Problem to solve
Locate all lines in the data below that hold "node" and show them.

Stored items

=== Section Start ===

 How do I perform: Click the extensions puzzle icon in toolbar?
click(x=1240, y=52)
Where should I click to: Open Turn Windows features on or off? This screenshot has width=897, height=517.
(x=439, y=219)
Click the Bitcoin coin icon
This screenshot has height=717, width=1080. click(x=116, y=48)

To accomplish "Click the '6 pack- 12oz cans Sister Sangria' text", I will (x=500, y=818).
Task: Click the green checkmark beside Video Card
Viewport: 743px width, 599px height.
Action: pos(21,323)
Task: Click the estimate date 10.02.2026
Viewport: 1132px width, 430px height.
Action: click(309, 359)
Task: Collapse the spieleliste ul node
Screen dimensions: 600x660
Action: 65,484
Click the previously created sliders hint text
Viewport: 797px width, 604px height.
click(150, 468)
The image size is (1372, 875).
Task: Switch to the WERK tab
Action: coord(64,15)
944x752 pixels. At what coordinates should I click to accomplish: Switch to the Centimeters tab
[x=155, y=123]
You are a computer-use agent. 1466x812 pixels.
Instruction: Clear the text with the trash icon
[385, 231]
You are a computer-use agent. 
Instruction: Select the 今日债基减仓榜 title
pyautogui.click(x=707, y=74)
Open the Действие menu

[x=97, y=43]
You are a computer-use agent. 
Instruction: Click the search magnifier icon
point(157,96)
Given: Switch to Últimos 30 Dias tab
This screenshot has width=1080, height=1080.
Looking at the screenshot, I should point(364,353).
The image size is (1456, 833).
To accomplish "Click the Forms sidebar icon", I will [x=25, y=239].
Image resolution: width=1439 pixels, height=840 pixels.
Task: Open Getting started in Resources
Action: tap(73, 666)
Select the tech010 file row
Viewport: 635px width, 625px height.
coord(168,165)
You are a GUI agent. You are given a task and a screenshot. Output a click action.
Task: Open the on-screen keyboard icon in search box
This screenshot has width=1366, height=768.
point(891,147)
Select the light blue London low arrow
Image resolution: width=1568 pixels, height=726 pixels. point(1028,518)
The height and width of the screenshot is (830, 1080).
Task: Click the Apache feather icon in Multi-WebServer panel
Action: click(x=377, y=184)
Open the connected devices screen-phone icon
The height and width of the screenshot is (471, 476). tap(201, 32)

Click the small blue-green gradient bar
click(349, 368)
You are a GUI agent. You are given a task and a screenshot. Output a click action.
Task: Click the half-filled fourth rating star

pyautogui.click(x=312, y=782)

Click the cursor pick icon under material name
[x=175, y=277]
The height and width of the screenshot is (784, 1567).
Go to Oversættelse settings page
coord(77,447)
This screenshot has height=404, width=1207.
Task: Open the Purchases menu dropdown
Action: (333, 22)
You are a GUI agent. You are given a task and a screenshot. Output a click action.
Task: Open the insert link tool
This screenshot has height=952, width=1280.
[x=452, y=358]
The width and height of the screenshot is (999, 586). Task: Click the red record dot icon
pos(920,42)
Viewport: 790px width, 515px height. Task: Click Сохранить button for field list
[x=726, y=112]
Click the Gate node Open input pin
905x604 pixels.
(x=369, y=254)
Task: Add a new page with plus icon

=== Section End ===

Response to the task
Task: Collapse the spieleliste ul node
Click the Gate node Open input pin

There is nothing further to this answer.